1/27/2012

We laid my Nana to rest today.

It feels so surreal. I only have a few thoughts floating around in my head. So bulleted list order it is.


  • It was a lovely Protestant service, but I couldn't help but feel we were all missing something by not having a funeral mass. It's like I knew the only thing that could calm me down is the peace of the Eucharist. And how nice would it have been for us to all be taking communion together?
  • My Nana, though overall a good lady, still had some hang ups throughout her life. Did she forgive and forget during the course of her disease? Everyone was all talking about how she was definitely in Heaven; poor little old me is wondering how much time she has to spend in Purgatory, or if she even has to spend any in Purgatory at all because she suffered so much here. Then again, she didn't offer it up, so it doesn't count right? Or does it because she was Protestant and really didn't know any better? Unfortunately, I can't turn to my family for answers to these questions since no one is Catholic. 
  • She went so quickly. But she outlived all her friends and family and got rid of a bout with pneumonia not too long ago. She always said that even though she loved us greatly, when her husband died, she was ready for God to take her any day. Some afternoons, I'd come home and she'd be back in her chair crying about how much she missed my Grandfather and how she couldn't understand why she was still here. In my heart of hearts, I'd like to believe she worked things out. And even deeper in my heart of hearts, I'd like to believe that someone, a guardian angel or maybe even my grandfather, offered her the chance to pass or to stay while on her way to the hospital. I really believe she had a choice, and I believe she took it. I just feel it in my gut. 

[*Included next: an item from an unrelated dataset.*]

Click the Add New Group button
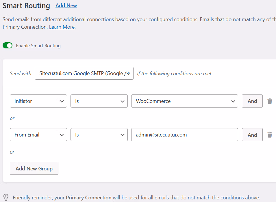276x202 pixels. pos(34,168)
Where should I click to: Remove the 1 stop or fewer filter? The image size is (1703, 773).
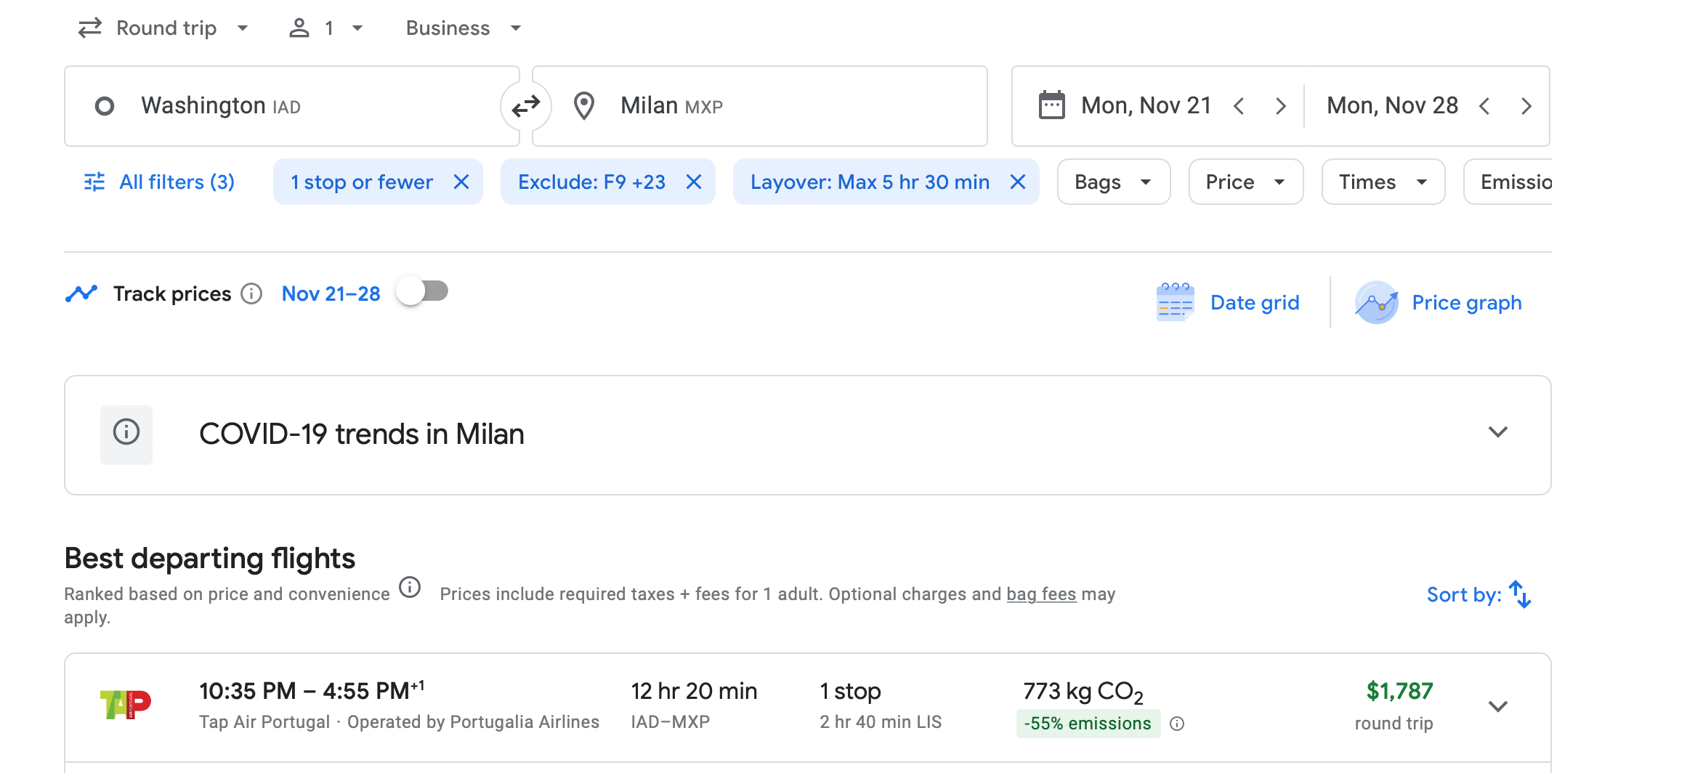click(461, 182)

  • Our priest locks our chapel. During daylight hours. Honestly, what's the point of being Catholic if I can't go worship and sit with Jesus any time I want? One of the reasons I left the Protestant faith(s) was because it was so Sunday/Wednesday-ish. I want church, God, Jesus in my everyday. I honestly could have marched right over to his house, knocked on his door, and pestered him to open it for me just so I could sit and cry in front of Jesus for a bit.
  • But how awesome is it that I could walk over to my priest's house and ask him to open up the chapel? Yet another cause for priestly celibacy is that while he may lose out on lay life as a father and parish member, he gets an entire Parish as family. And parish members don't feel bad or guilty for bothering him or "taking up his time" with their problems because what else is a single priest with no kids going to do besides pray, visit the elderly, and run and maintain a parish? He has no tension between his family, work, and spiritual life. They are all balanced in his vocation. He has no other obligations but to the Church. 

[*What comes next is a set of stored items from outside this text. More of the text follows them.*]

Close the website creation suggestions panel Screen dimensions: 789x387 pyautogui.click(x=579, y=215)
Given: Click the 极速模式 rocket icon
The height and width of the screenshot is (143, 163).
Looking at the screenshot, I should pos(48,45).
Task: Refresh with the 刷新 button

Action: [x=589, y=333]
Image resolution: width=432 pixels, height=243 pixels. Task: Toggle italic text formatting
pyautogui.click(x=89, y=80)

  • I'm still mad, but I'm not mad at God. I'm mad at our fallen Human condition. I just know God never wanted or intended our existence to be this way. The is evidenced by the fact that He put us in Paradise. We took it away from ourselves. And because He loved us, even if we screwed everything up and threw everything off balance, He sought to make it right. He wanted us to have eternal life, to have paradise. He gave us Jesus. He set the scales back aright. In a perfect world, these sorts of things would not happen. I'm not claiming to know the thoughts of God, but the more I ponder it, the more I am just wholeheartedly convinced if He didn't want us to live eternally with Him, for us to have Paradise once again, to spare us of suffering, infirmaries, and time, He never would have sent Jesus to redeem us. Obvious and simple, but it carries so much weight these days. 
  • All the more reason to keep my eyes on the Kingdom. 
  • I miss my Nana more now than ever. It was one thing to spend time with her and know she couldn't talk to me or move or go shopping with me or curl my hair or play solitaire or sew with me; it's completely another thing to know I'll never even see her again as long as I am Earth bound. And I think our bodies instinctively know this isn't how things were meant to be. And I think that's why, religious or not, we cry when someone dies. 
I can't articulate my thoughts completely. That's just what's floating around. 
Oh 2012. I hoped for the promise of change, and oh how I've gotten it in some of the most unexpected ways.